Presentation Title: The Most Significant Psychological Consequences of Disasters

Abstract: The psychological consequences of disasters and other emergencies can be significant for all people, particularly vulnerable populations such as seniors, homeless, and people with disabilities. Disasters elicit a range of psychological responses that are influenced by intrapersonal factors and interpersonal circumstances, as well as by the nature of the event. One-third of published research articles reported increased prevalence of untreated severe psychological symptomatology and diagnosable disorders such as PTSD, depression, and anxiety disorders after disasters.
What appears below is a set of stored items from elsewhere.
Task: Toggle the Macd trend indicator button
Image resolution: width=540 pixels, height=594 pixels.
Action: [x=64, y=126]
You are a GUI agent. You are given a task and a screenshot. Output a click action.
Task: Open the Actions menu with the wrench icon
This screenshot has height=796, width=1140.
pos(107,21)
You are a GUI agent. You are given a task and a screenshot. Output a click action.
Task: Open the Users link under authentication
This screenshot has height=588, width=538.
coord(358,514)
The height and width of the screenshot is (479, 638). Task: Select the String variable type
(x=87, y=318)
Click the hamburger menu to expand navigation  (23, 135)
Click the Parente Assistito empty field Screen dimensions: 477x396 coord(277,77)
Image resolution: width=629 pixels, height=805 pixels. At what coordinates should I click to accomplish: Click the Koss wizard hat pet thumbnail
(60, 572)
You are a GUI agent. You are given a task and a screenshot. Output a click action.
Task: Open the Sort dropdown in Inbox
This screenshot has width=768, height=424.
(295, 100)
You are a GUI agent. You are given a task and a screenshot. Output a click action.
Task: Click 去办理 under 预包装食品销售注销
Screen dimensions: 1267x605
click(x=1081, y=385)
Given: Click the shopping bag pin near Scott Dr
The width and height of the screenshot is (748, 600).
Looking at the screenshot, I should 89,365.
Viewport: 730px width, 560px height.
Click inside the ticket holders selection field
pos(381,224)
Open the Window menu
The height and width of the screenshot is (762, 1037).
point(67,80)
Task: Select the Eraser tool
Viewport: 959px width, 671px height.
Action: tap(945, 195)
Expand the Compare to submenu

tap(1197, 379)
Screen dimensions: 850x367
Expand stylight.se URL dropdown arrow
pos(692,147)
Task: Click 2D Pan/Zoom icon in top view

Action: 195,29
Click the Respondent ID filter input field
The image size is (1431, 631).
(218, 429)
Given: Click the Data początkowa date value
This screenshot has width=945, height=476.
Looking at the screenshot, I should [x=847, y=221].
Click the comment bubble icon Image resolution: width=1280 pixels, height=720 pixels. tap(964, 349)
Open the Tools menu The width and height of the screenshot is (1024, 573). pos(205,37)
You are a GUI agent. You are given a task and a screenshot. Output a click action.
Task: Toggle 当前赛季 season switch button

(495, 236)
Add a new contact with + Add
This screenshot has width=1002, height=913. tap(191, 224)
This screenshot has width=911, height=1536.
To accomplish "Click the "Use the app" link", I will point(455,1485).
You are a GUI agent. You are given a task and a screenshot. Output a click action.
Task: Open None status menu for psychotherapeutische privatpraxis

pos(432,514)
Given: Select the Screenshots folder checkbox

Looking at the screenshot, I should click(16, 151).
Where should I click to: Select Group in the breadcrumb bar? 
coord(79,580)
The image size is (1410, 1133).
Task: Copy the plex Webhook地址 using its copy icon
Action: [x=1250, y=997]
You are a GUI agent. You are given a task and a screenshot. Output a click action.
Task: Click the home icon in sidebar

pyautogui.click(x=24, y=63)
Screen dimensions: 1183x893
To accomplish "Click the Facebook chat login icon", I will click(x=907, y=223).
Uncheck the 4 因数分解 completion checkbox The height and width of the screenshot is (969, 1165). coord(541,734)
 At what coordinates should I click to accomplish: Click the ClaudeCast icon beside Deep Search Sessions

Numerous commissioned reports and research studies have documented the adverse consequences of untreated depression, anxiety, and PTSD. While the use of Psychological First Aid and evidence-based practices like Cognitive Behavioral Therapy to treat psychological symptoms shows promise in improving survivors’ mental health outcomes, most who would benefit from post-disaster intervention do not receive needed treatment. This is particularly true for people from racially or ethnically diverse populations. At present, little is known about why people in need of disaster mental health services do not seek or accept available and no-fee crisis counseling. This presentation will review existing research on mental health outcomes, describe barriers to treatment, highlight effective methods for outreach, and identify needed changes to existing systems of care. As the demographics of our population continue to change, it is critical that communities, non-profit organizations, government agencies, and policymakers are aware of the needs of these various subgroups and are prepared to assist in providing safe shelter and facilitating their recovery efforts.